Texte fourni:
+---+

Une success story en termes de stabilité, le Rwanda ose enseigner l’Histoire du génocide de 1994

HIBAPRESS-RABAT-AGENCES

Le Rwanda commémorera le 7 avril prochain, le 27è anniversaire du génocide de 1994, un exercice douloureux de mémoire durant lequel le gouvernement décrétera un deuil national de 100 jours, le temps qu’il a fallu en 1994 pour qu’un million de Rwandais soient massacrés.

Fort des leçons du passé, le Rwanda se présente aujourd’hui, vingt-sept ans après le drame du génocide, comme une success story en termes de stabilité, de développement et de croissance et un modèle africain en matière de bonne gouvernance et de politiques sociales.

Le Rwanda n’a pas fini de repenser ce chapitre douloureux de son histoire qui a marqué une population à vie. Les plaies tardent encore à se cicatriser sur le plan psychologique et pas seulement chez les survivants de cette tragédie qui a fait près d’un million de morts, selon l’ONU.

+---+

Enregistrements présentés:

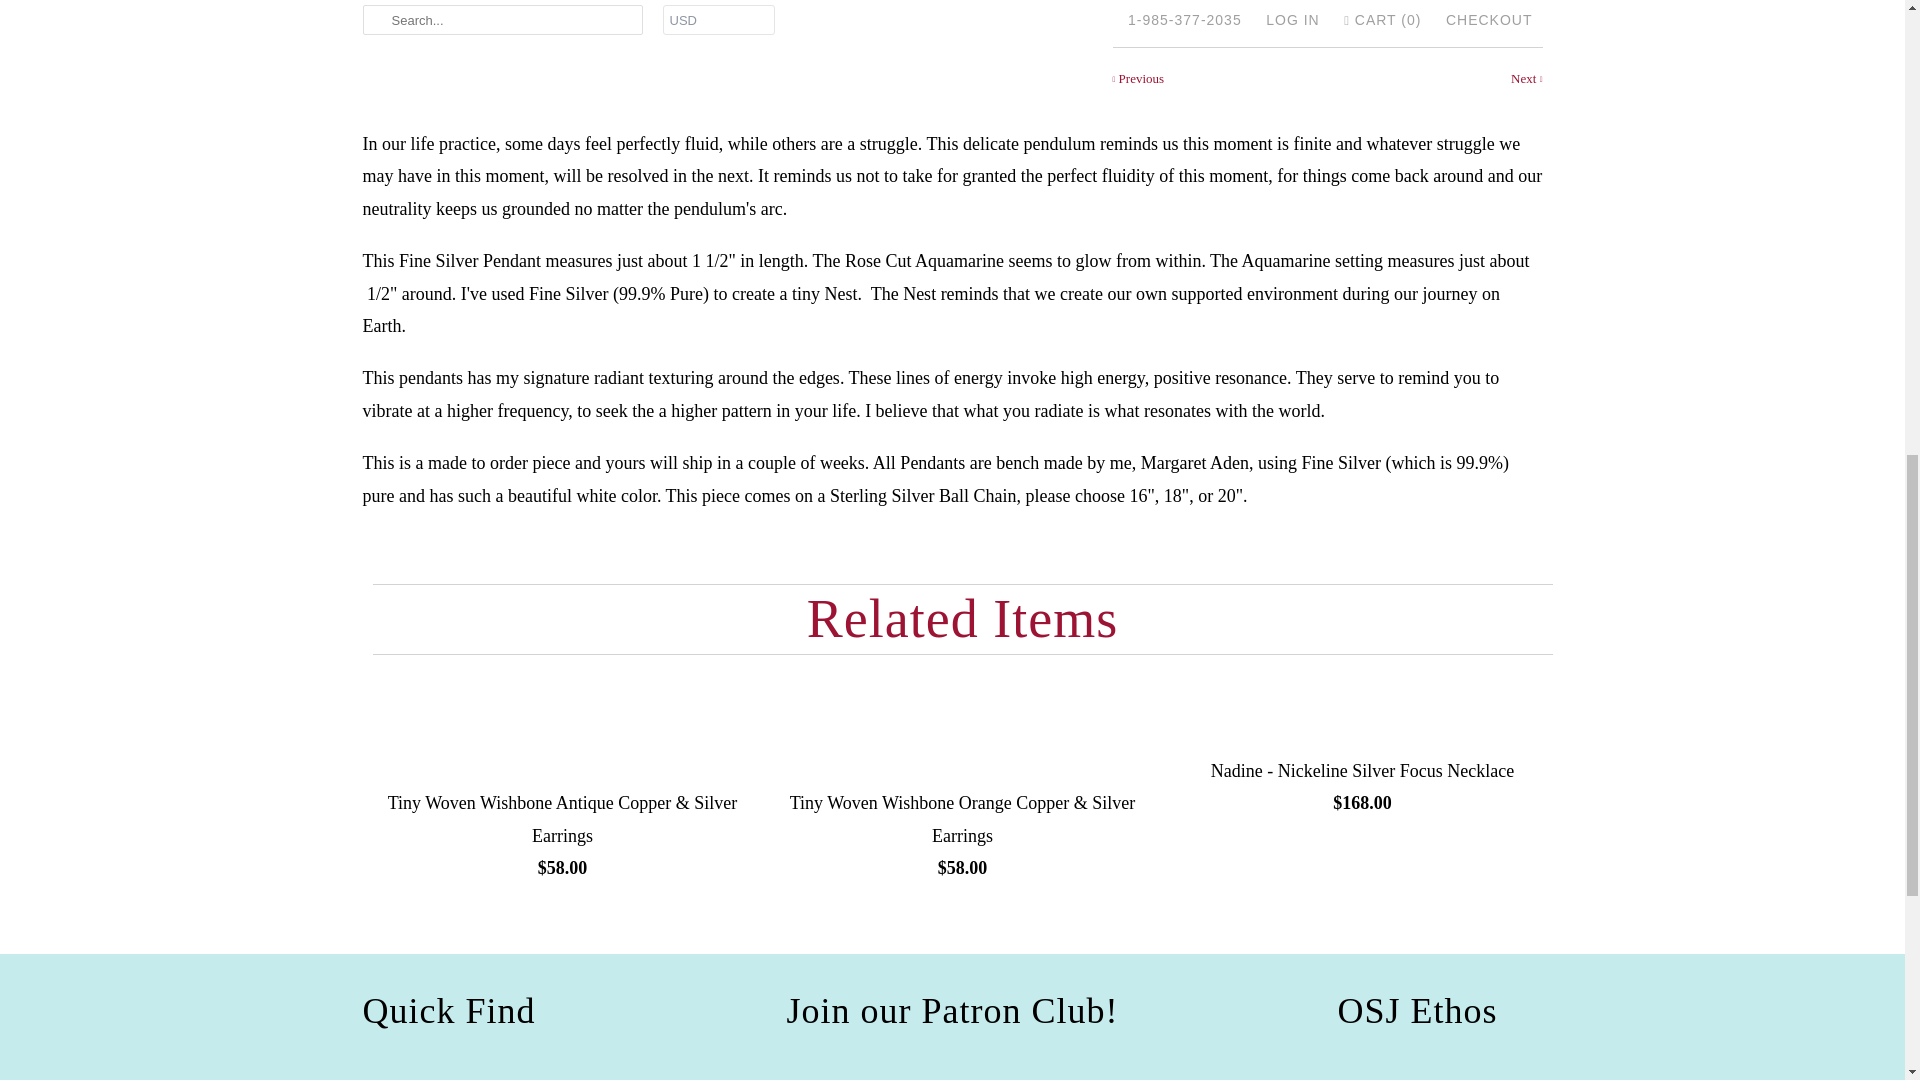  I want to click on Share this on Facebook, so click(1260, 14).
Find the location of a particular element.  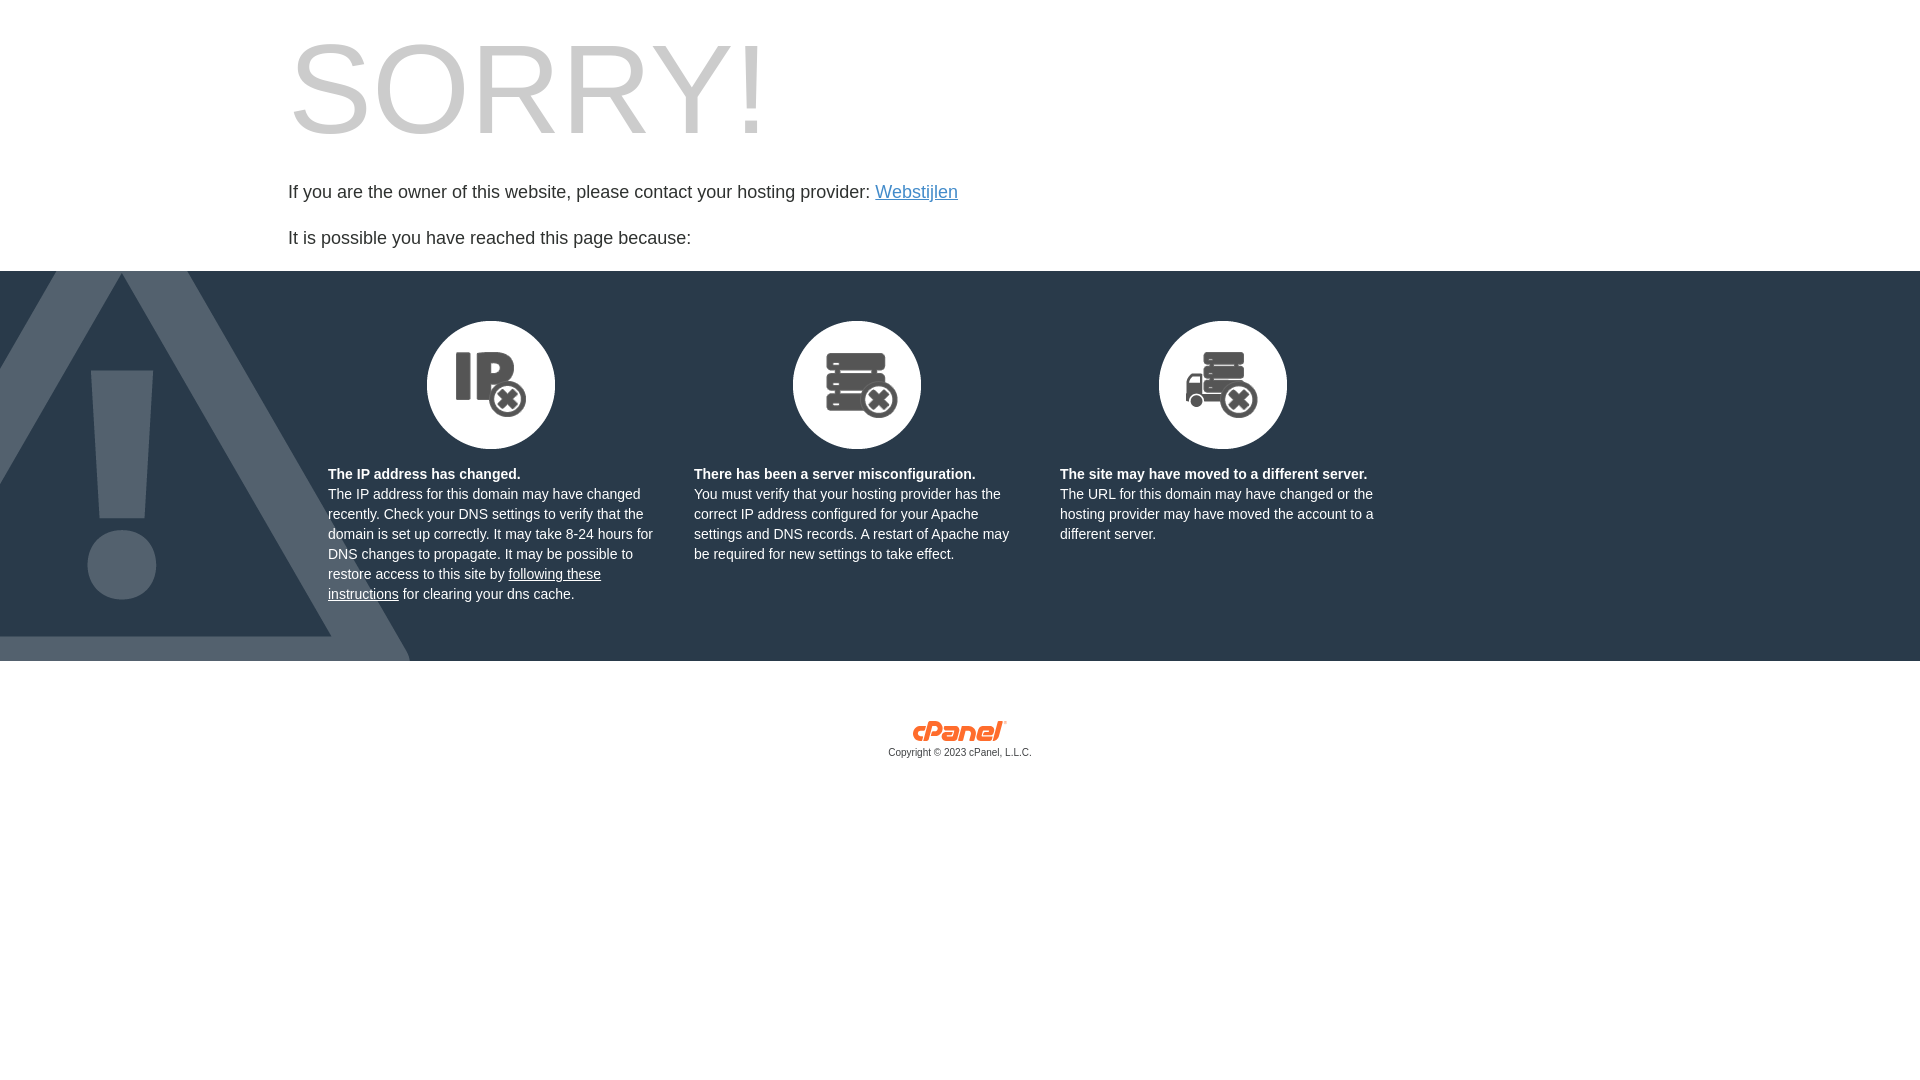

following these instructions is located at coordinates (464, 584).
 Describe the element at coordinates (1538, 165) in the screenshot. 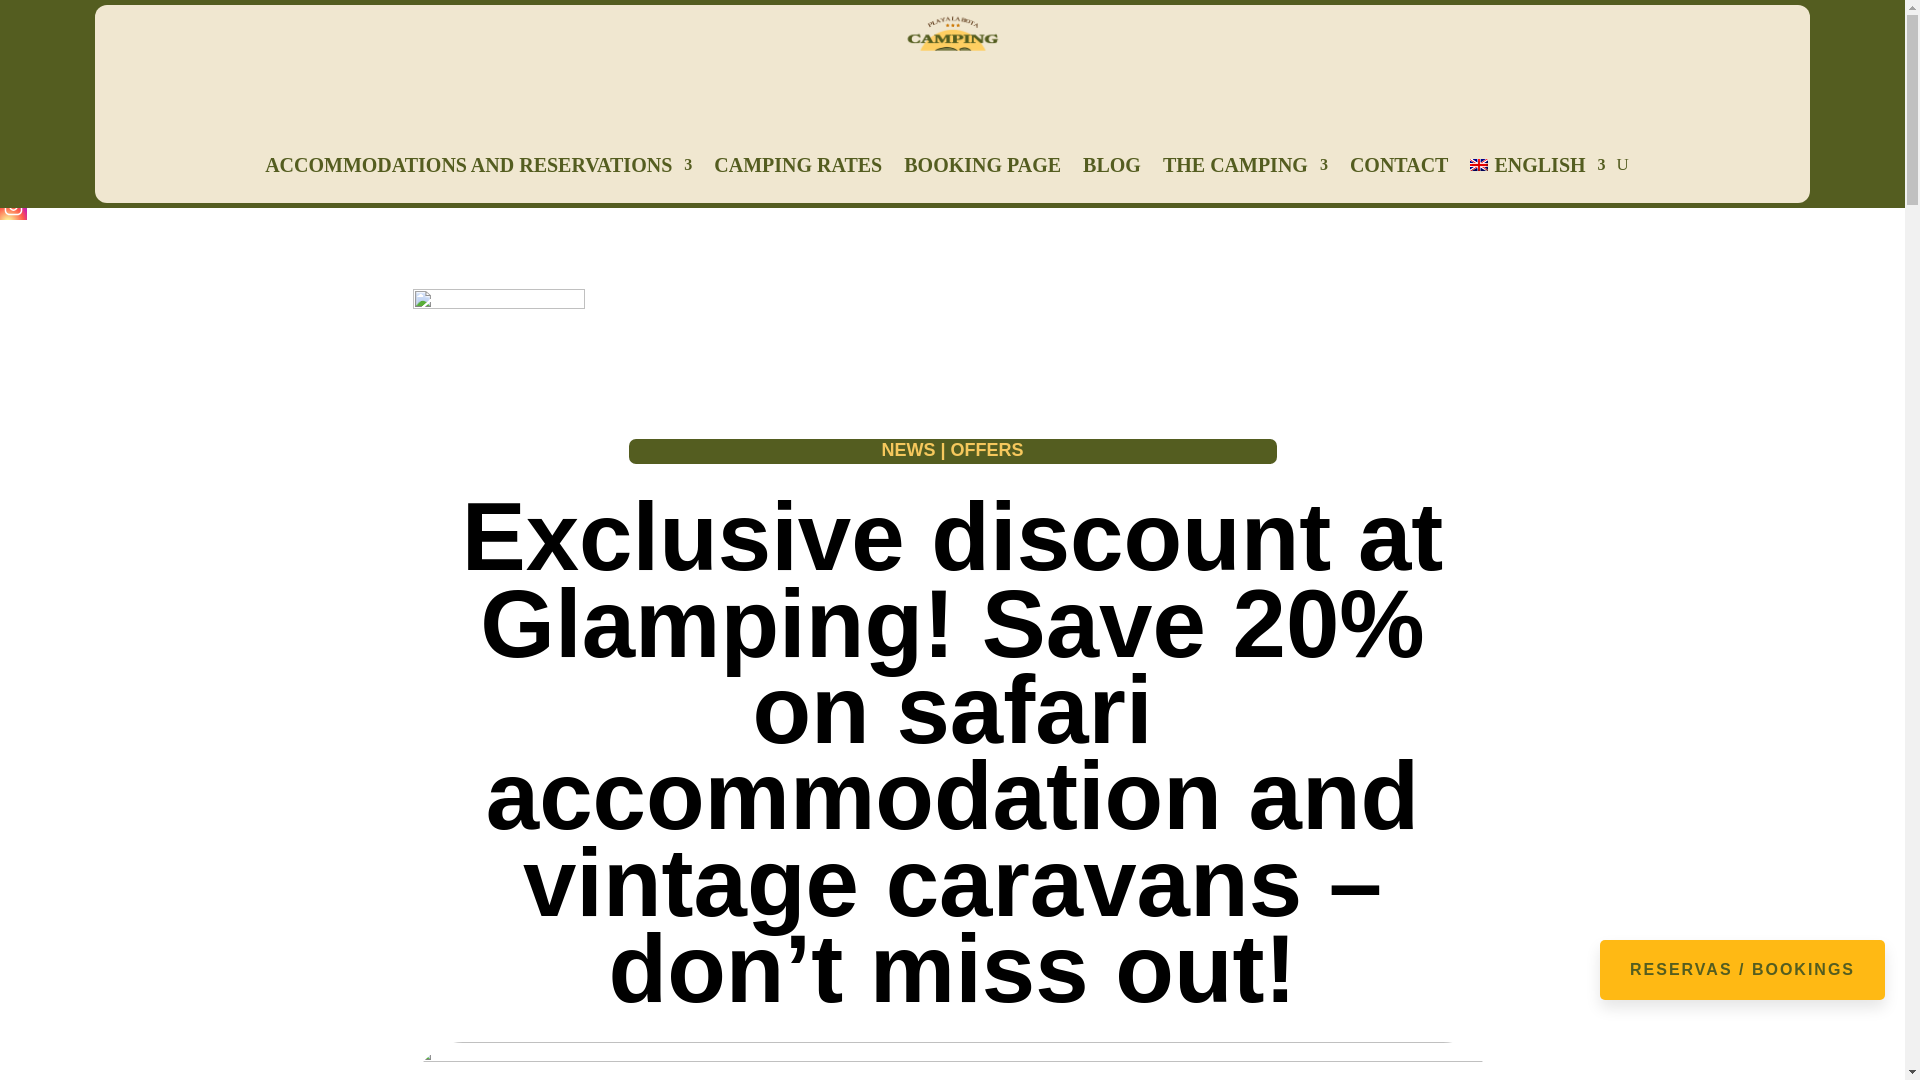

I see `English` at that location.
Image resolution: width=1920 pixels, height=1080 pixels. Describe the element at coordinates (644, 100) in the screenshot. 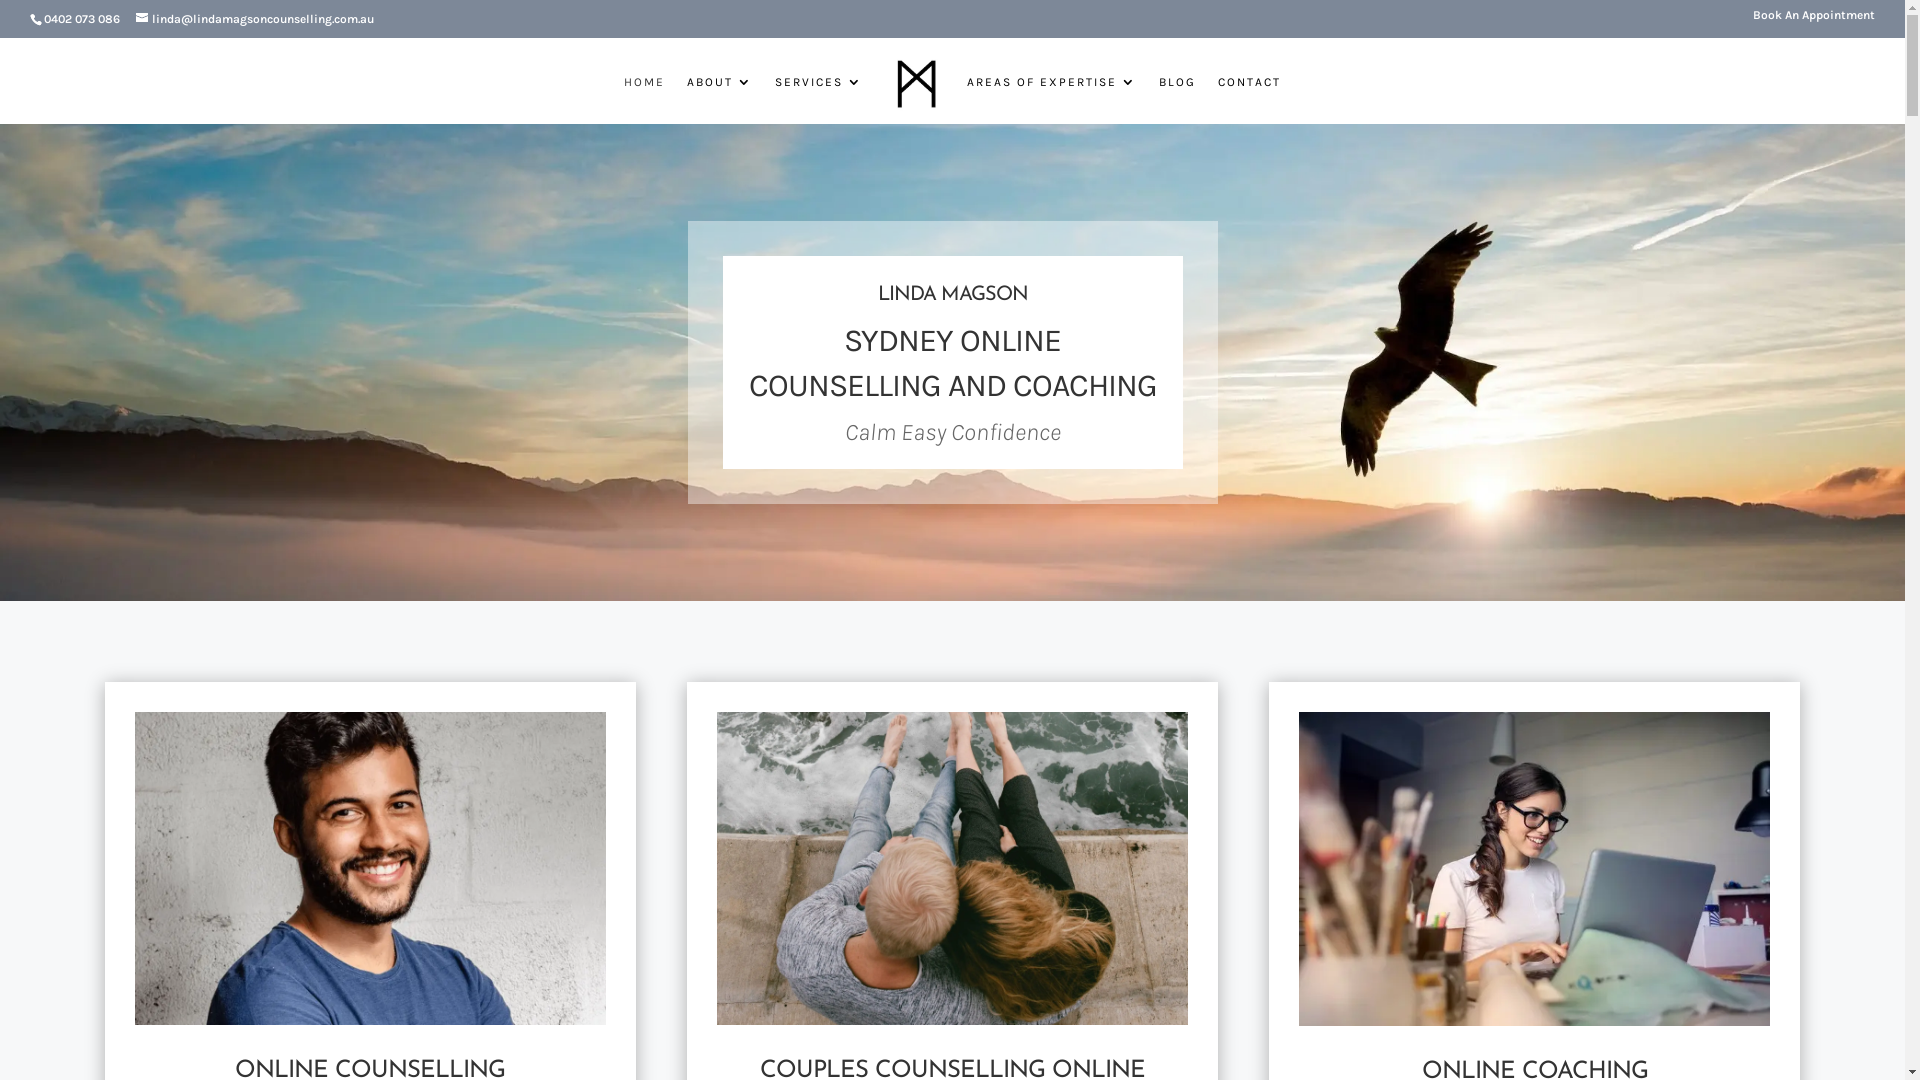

+---+

Consigne: Poursuivez le texte sur le Rwanda et la mémoire du génocide de 1994 à partir de sa dernière phrase.

Réponse rédigée:
Environ 30% de la population, soit près d’une personne sur trois, souffrent aujourd’hui de troubles de stress post-traumatiques liés au génocide. Une grande partie de jeunes et d’adolescents endurent des symptômes semblables à ceux de leurs proches qui ont, eux, vécu le drame. Leurs troubles se manifestent notamment par des angoisses ou des visions terrifiantes de massacres qui se sont pourtant déroulées avant leur naissance.

Au cours de ces 27 dernières années, le Rwanda est parvenu à élaborer progressivement une stratégie éducative qui encourage l’enseignement d’un passé violent tout en comportant un fort élément de prévention. Dans le cadre de cette stratégie, l’enseignement du génocide a été intégré aux programmes d’enseignement nationaux, à l’école primaire, au collège et au lycée.